Dossier législatif
Fin de vie
Vous vous interrogez sur ce que cette motion de censure signifiait pour le fonctionnement du gouvernement français et pourquoi elle a échoué.
Le contexte : une motion de censure est un mécanisme constitutionnel qui permet aux députés de destituer le gouvernement — c'est-à-dire de le renverser et de le forcer à démissionner — s'ils parviennent à réunir une majorité suffisante de votes à l'Assemblée nationale. C'est un outil de contrôle parlementaire du pouvoir exécutif : il permet au Parlement de sanctionner un gouvernement qu'il considère ne plus avoir sa confiance. Dans le contexte du dossier législatif sur la fin de vie, Mathilde Panot et 57 autres députés ont décidé de déposer cette motion pour contester la politique gouvernementale sur ce sujet.
La mesure proposée : renverser le gouvernement en votant une motion de censure le 25 février 2026. Pour que cette tentative réussisse, il aurait fallu qu'une majorité absolue des députés (au minimum 289 députés sur 577) votent en faveur de la motion. Cela aurait signifié que le gouvernement devait quitter le pouvoir immédiatement.
Le résultat du vote : cette motion de censure a été rejetée. Aucun groupe parlementaire n'a soutenu cette tentative de renversement du gouvernement. Le scrutin révèle une absence quasi-totale : seulement 108 députés ont voté pour, et zéro contre. Cette répartition (108 pour, 0 contre, 0 abstention enregistrée) signifie que les 108 votes « pour » représentent uniquement les 58 députés qui ont déposé la motion plus quelques soutiens mineurs, tandis que les autres députés se sont soit absentés, soit n'ont pas participé au vote. Cette abstention massive indique que la motion n'avait aucune chance de succès : le gouvernement conserve donc sa majorité et reste en place.
Les arguments des partisans de cette motion : les 58 députés à l'origine de cette tentative considéraient que le gouvernement ne menait pas la bonne politique concernant les questions de fin de vie — un sujet qui les divise profondément de l'exécutif. Une motion de censure est le seul moyen constitutionnel dont dispose l'opposition parlementaire de contester frontalement la confiance au gouvernement. Les partisans de cette démarche arguent que c'est leur droit de député et leur responsabilité de confronter publiquement le gouvernement sur ses choix législatifs majeurs, particulièrement sur des sujets éthiques et sociétaux sensibles comme la fin de vie.

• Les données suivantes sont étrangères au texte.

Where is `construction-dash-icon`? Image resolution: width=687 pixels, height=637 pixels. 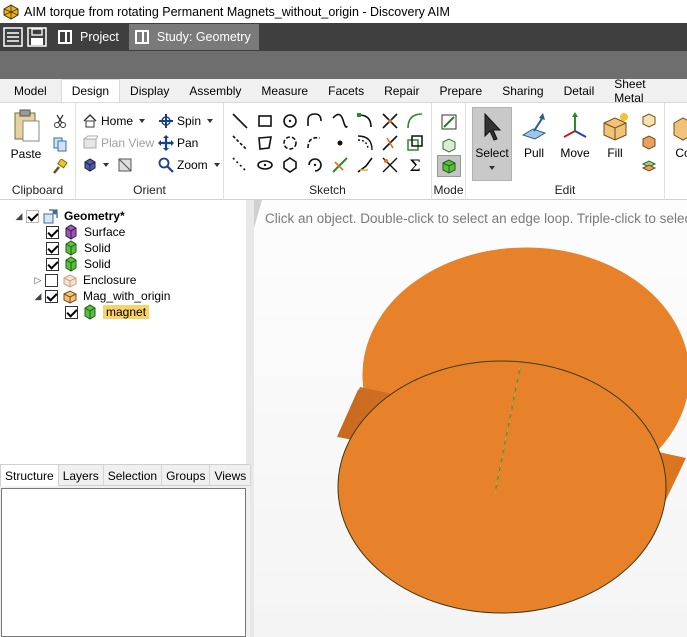 construction-dash-icon is located at coordinates (240, 165).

Les arguments des opposants et des non-participants : la majorité des députés et des groupes parlementaires ont refusé de soutenir cette motion, soit par absence au vote, soit par absence de participation. Cela indique qu'ils considéraient que le gouvernement maintenait sa confiance sur la législation relative à la fin de vie, ou que le moment n'était pas approprié pour une crise politique majeure. Les groupes parlementaires qui n'ont pas participé au scrutin signalent ainsi qu'ils estimaient cette tentative dénuée de fondement ou opportuniste.
Qui est concerné : tous les citoyens français sont indirectement concernés, dans la mesure où cette motion aurait déterminé qui gouverne le pays. Plus directement, les débats de la motion de censure ont porté sur les politiques relatives à la fin de vie, qui affectent les droits et les choix des personnes en fin de vie, ainsi que de leurs proches et des équipes médicales. Vous pouvez consulter le dossier législatif complet sur la fin de vie pour comprendre les enjeux précis de cet affrontement politique.
Aucun groupe
Une motion de censure n'est adoptée que si elle recueille la majorité absolue des députés (289/577). Seuls les députés favorables à la censure votent.